I've got about three weeks left to go with this pregnancy, and this is such a weird time to be at, I think. Because part of me feels like it is so close. Three weeks out of nine months is practically nothing! I'm nearly there! And just before I can begin rejoicing at how close I am, I immediately realize how many things I still need to do before I'm ready for this little guy to come and I start panicking: I still need to put all my birth supplies in one place! Finish putting away the baby clothes! Get Ryder's clothes out of the baby's closet! Wash the carrier and install the base! Finish re-reading all my favorite birth books and force Craig to read them, too! Pick a middle name for this guy! Do a practice drive to the hospital so I know how to find it if I end up having to transfer!
See? Panic. Panic-- when do I have time to do all that when all I really want to do is nap all day?
But when I'm not panicking, I'm wandering around trying to live my life and keep up with the kids and the house work, having more Braxton-Hicks contractions than I ever would have thought possible, wishing I didn't have to wear any of my clothes because none of them seem to fit me any more (seriously-- every time I get dressed for church, I end up looking for an ad for why you should never ever ever ever EVER get pregnant. That's how big and awkward I am now), and wondering how in the world I can possibly survive another day being this huge? Walking to pick up Bentley from school yesterday brought on at least 5 contractions (it's not that long of a walk, people!), where I had to slow down to a near stop and lean on the stroller, and I kept worrying to myself that pretty soon I'd have to just give up and tell Craig he was on Bentley duty because I just can't handle walking that far and pushing a stroller any more.

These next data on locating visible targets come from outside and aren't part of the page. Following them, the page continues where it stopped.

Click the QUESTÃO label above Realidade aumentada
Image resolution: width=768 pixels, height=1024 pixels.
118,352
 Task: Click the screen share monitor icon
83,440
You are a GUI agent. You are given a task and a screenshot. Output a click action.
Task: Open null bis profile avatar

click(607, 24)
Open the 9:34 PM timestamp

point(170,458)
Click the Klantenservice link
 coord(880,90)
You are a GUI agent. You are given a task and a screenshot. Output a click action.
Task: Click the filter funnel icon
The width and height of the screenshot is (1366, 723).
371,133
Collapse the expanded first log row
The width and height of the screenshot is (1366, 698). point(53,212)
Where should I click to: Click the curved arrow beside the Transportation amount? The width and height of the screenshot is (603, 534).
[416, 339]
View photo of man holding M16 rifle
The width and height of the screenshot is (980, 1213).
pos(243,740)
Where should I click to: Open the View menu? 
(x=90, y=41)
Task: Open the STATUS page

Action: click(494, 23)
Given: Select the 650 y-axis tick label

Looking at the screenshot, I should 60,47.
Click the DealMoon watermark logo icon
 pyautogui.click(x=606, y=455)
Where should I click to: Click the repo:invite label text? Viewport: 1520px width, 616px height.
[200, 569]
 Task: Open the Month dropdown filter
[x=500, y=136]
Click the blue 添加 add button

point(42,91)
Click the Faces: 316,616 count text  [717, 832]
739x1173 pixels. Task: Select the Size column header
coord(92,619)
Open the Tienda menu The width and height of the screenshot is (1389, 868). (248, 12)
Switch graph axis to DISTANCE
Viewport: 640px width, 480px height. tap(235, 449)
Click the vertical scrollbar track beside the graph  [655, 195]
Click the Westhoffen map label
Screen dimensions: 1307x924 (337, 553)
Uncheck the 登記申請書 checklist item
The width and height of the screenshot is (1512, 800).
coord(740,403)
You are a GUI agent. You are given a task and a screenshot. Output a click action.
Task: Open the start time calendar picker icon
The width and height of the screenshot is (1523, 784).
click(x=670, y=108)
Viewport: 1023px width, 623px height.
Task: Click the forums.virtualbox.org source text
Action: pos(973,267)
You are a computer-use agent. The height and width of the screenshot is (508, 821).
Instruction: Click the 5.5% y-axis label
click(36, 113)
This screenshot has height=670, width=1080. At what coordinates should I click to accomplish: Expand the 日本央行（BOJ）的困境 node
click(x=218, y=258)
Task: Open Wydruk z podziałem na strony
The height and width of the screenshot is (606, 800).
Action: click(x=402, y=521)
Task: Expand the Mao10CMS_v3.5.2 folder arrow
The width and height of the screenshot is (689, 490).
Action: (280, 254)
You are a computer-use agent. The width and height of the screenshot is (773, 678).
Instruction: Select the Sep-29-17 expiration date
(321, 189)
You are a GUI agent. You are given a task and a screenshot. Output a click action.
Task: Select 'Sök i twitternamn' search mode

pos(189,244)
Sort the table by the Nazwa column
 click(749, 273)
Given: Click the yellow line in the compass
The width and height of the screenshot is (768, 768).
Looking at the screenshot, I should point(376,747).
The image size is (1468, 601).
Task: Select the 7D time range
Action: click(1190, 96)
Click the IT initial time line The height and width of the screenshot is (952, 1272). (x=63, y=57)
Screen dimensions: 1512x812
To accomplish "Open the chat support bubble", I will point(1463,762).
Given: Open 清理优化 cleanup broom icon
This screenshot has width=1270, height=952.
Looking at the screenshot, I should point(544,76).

And then I have to remind myself that there's only three more weeks to go. Quit worrying so much-- you're nearly there.
Which brings me back to the to-do list... And the wave of panic comes crashing down around me.
Honestly, if I weren't so dang excited to meet this little guy, I'd probably be downright miserable! But as it is, as soon as I sit down to fold some more baby clothes, I mostly just get all happy and mushy-- he's going to be so tiny! He's going to be so cute! I wonder if he'll have any hair, and if it will be dark like Bentley's was or if we'll have another boy with the tiniest blonde fuzz like Ryder had...
Amazing how you can be so happy and so miserable all at the same time, isn't it?
1 comment:
The nice thing is that whatever doesn't get done will sort out just fine when the time comes. It will be so fun to meet the new little one. Talking about contractions reminded me of all the awkward times I had with them (while square dancing, while driving stick shift, etc.)!